_TASK DIRECTIONS:_ Give back an exact copy of the lines below, from the first through the line with "Juni 2008 (800, 1773)"; please stop there.

---------------

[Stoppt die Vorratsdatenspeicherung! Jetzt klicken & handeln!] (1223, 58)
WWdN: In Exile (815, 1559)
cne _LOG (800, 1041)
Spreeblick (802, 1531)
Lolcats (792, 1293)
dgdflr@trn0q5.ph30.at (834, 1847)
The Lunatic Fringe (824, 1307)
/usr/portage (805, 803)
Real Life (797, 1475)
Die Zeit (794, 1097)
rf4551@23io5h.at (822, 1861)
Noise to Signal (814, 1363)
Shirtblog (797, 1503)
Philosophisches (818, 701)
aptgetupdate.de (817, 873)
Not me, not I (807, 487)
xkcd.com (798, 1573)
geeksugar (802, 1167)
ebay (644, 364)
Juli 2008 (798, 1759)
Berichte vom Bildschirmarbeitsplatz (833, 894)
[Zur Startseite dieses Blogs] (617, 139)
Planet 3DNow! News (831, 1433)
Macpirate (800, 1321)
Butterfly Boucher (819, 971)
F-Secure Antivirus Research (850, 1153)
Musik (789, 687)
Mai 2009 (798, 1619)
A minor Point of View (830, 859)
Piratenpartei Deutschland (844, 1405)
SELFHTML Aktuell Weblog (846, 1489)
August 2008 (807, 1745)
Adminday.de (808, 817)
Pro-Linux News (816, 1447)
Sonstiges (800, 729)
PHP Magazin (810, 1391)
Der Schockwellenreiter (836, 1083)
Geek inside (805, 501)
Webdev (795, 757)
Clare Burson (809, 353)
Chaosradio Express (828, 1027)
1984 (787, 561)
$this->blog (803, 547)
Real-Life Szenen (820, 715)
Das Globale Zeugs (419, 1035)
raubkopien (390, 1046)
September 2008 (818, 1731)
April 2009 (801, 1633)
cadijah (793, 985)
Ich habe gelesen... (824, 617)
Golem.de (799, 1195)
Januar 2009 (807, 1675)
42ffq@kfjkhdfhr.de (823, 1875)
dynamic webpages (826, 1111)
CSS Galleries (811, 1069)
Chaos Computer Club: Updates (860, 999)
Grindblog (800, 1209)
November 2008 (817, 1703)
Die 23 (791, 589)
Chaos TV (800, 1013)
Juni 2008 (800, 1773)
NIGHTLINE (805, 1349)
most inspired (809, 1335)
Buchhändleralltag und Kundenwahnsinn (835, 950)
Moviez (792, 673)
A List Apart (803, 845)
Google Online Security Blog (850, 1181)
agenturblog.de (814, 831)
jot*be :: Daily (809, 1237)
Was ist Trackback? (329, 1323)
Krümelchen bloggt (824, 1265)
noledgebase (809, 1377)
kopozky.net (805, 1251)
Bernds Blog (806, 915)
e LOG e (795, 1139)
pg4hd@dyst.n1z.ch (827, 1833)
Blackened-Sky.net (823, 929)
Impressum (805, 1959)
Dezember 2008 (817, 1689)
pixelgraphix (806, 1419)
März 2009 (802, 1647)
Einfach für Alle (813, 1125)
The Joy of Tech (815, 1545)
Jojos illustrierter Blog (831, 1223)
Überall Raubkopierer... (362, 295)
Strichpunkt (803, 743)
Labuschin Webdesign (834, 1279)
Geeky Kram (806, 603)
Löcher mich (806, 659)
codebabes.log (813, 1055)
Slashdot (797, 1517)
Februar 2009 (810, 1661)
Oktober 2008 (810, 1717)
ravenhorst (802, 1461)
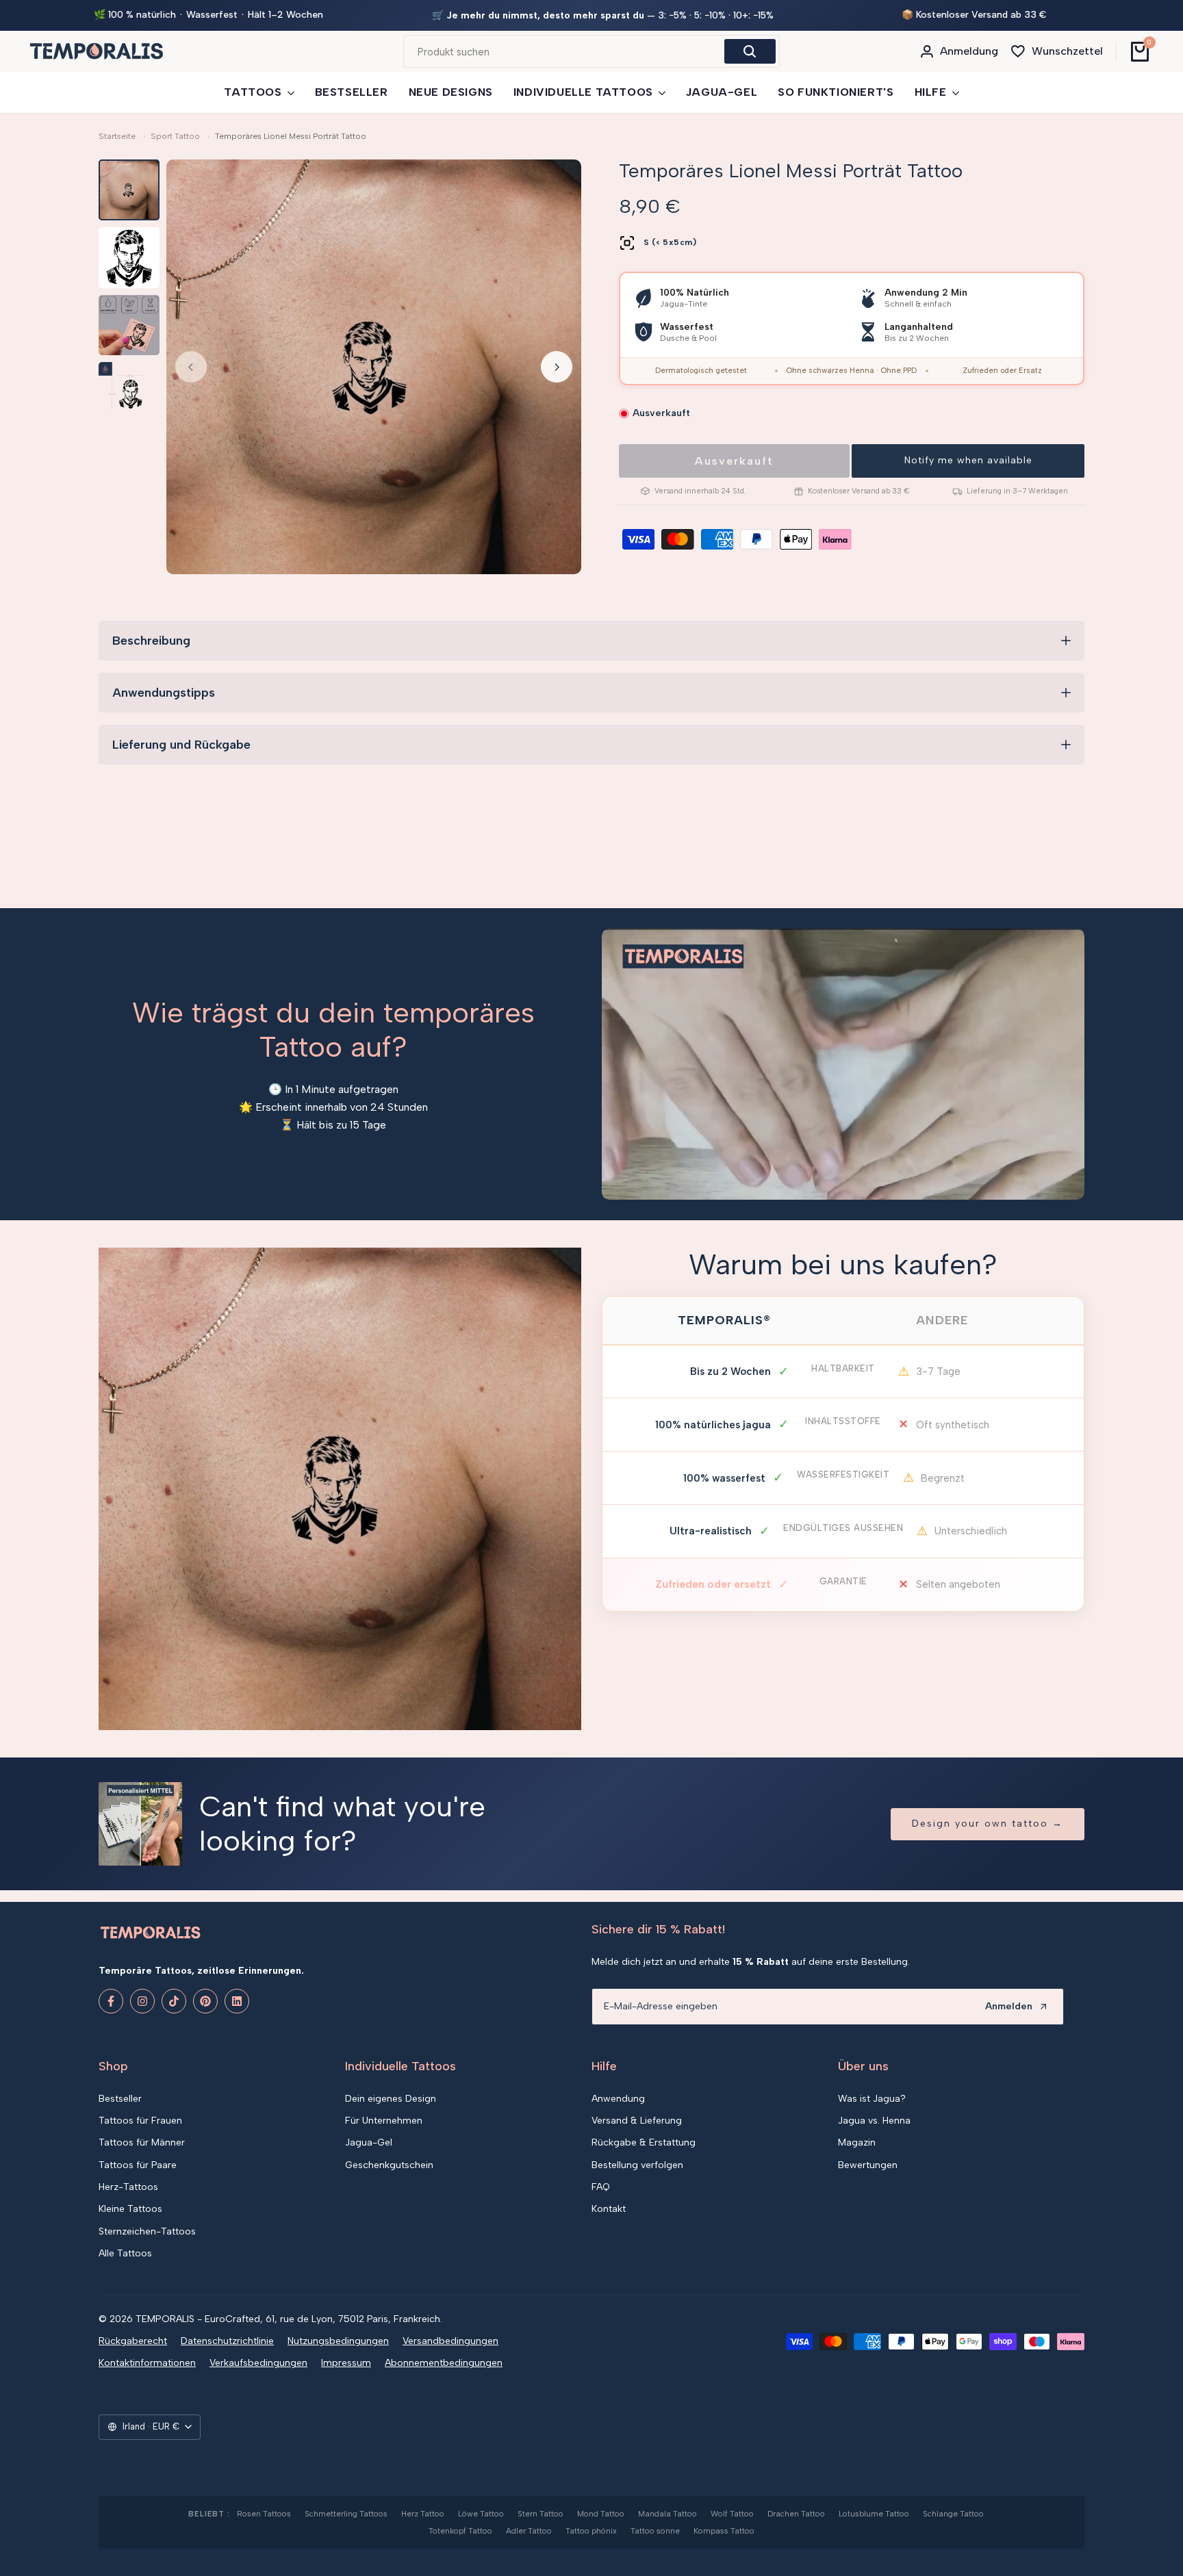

---------------

_RESPONSE TO THIS TASK:_
[Stoppt die Vorratsdatenspeicherung! Jetzt klicken & handeln!] (1223, 58)
WWdN: In Exile (815, 1559)
cne _LOG (800, 1041)
Spreeblick (802, 1531)
Lolcats (792, 1293)
dgdflr@trn0q5.ph30.at (834, 1847)
The Lunatic Fringe (824, 1307)
/usr/portage (805, 803)
Real Life (797, 1475)
Die Zeit (794, 1097)
rf4551@23io5h.at (822, 1861)
Noise to Signal (814, 1363)
Shirtblog (797, 1503)
Philosophisches (818, 701)
aptgetupdate.de (817, 873)
Not me, not I (807, 487)
xkcd.com (798, 1573)
geeksugar (802, 1167)
ebay (644, 364)
Juli 2008 (798, 1759)
Berichte vom Bildschirmarbeitsplatz (833, 894)
[Zur Startseite dieses Blogs] (617, 139)
Planet 3DNow! News (831, 1433)
Macpirate (800, 1321)
Butterfly Boucher (819, 971)
F-Secure Antivirus Research (850, 1153)
Musik (789, 687)
Mai 2009 (798, 1619)
A minor Point of View (830, 859)
Piratenpartei Deutschland (844, 1405)
SELFHTML Aktuell Weblog (846, 1489)
August 2008 (807, 1745)
Adminday.de (808, 817)
Pro-Linux News (816, 1447)
Sonstiges (800, 729)
PHP Magazin (810, 1391)
Der Schockwellenreiter (836, 1083)
Geek inside (805, 501)
Webdev (795, 757)
Clare Burson (809, 353)
Chaosradio Express (828, 1027)
1984 (787, 561)
$this->blog (803, 547)
Real-Life Szenen (820, 715)
Das Globale Zeugs (419, 1035)
raubkopien (390, 1046)
September 2008 (818, 1731)
April 2009 (801, 1633)
cadijah (793, 985)
Ich habe gelesen... (824, 617)
Golem.de (799, 1195)
Januar 2009 (807, 1675)
42ffq@kfjkhdfhr.de (823, 1875)
dynamic webpages (826, 1111)
CSS Galleries (811, 1069)
Chaos Computer Club: Updates (860, 999)
Grindblog (800, 1209)
November 2008 (817, 1703)
Die 23 (791, 589)
Chaos TV (800, 1013)
Juni 2008 (800, 1773)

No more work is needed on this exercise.